* _WORK REQUEST_: Wherever the string "computer" shows up in the data below, copy the whole line.

* _THE INPUT_:
╭──
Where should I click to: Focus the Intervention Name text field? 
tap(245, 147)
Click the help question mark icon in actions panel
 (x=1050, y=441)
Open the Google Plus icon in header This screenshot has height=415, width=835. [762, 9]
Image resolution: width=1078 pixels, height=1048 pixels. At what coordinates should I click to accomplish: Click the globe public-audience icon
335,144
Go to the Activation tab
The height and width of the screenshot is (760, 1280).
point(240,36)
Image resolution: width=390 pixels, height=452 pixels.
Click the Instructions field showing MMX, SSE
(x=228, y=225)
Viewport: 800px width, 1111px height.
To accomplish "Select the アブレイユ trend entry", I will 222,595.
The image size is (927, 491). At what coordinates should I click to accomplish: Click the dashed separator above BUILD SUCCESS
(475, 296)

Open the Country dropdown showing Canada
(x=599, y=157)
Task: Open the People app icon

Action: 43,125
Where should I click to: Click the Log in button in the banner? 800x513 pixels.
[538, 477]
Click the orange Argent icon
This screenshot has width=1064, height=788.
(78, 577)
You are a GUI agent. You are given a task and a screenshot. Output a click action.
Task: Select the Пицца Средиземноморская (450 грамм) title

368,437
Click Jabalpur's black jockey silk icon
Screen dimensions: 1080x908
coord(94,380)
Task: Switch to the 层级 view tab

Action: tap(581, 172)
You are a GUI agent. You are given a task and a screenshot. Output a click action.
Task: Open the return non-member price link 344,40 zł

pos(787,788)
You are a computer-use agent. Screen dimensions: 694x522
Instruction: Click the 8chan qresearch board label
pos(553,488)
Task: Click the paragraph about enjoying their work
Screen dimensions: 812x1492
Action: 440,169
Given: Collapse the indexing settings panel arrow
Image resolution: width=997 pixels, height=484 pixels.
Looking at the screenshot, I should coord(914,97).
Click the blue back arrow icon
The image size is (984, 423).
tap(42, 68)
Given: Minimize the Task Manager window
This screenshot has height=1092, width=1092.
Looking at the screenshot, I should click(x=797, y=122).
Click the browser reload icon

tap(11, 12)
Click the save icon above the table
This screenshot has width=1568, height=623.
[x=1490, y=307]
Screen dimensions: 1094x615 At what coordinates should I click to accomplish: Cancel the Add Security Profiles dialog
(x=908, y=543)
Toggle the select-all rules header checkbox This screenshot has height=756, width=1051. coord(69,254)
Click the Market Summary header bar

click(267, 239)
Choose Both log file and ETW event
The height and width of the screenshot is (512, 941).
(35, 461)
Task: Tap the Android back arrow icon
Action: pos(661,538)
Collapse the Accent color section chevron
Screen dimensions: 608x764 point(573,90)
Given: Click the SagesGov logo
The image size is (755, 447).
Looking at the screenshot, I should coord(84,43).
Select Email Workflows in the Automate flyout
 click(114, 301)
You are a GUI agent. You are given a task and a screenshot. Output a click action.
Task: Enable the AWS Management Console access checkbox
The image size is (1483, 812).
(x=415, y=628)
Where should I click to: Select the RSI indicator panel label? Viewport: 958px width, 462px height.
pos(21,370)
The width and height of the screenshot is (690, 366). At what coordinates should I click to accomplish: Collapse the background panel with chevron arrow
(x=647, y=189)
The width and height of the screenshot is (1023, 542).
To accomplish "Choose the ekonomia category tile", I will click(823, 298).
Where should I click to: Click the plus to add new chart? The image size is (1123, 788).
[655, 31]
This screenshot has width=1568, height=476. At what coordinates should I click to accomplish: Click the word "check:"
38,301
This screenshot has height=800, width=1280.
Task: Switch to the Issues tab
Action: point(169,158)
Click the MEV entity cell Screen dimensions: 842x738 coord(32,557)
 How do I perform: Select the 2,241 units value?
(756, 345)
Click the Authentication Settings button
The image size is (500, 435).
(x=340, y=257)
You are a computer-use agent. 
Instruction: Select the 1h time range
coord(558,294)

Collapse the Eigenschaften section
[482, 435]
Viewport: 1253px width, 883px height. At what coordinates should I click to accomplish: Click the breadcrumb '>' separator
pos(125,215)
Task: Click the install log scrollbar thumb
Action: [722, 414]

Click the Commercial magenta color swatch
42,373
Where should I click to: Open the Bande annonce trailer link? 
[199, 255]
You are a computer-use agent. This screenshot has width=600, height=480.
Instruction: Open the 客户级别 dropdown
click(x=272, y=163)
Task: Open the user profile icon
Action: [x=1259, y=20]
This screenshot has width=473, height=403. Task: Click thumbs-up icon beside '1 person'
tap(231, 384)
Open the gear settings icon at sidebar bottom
╰──
* _OUTPUT FOR THIS TASK_:
You are a computer-use agent. Screen dimensions: 694x522
You are a computer-use agent. 
You are a computer-use agent. This screenshot has width=600, height=480.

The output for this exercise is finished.